"Brett Randall" <[EMAIL PROTECTED]> wrote:
>Basically, I am using fastforward in conjunction with supervise, tcpserver,
>multilog, (qmail, in case there r some drongo's out there), the whole
>shabang. I want some users in the aliases file to be limited in the size of
>an e-mail that I send to them (I act virtually as an incoming relay for
>these users... Mail hits me from the Internet and I 'bounce' it to the
The proper term is "forward". A "bounce" is a nondelivery notification.

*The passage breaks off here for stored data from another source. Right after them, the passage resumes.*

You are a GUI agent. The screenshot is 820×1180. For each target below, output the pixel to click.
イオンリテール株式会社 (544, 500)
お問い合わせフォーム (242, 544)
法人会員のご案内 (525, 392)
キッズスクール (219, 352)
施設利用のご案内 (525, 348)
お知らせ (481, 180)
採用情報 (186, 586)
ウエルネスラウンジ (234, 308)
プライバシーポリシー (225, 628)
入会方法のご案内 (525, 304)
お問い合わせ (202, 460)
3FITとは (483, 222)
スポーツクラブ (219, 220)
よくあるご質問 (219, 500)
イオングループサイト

>appropriate user somewhere else on the net). I only have limited outgoing
>bandwidth (but virtually unlimited coming in), so I would much rather reject
>e-mails than send them to the user or bounce the entire e-mail back to the
>originator.
Rejection can only be done by qmail-smtpd. Out-of-the-box, the only
mechanism for rejecting based on size is databytes, via the
control/databytes system-wide setting or the DATABYTES session-wide
environment variable. DATABYTES+tcpserver can easily set per-sender-IP
size limits, but it won't help with per-recipient limits. What you
want will require patching qmail-smtpd.
>I know the databytes file can limit ALL e-mail, but I want to limit it for
>particular aliases (the $LOCAL part of the recipient). Remember that e-mails
>handled by fastforward are actually delivered to the alias user first, and
>piped in .qmail-default, so there may be some way of setting databytes on
>the fly, depending on the user that it appears to be delivered to and the
>'rule' set up for that user's e-mail limit. I don't know the best way of
>implementing this, or even in what stage of the delivery databytes is read,
>so any ideas from any of you smart people out there?
"man qmail-control | grep databytes" says:
databytes 0 qmail-smtpd
so databytes is applied in the qmail-smtpd stage.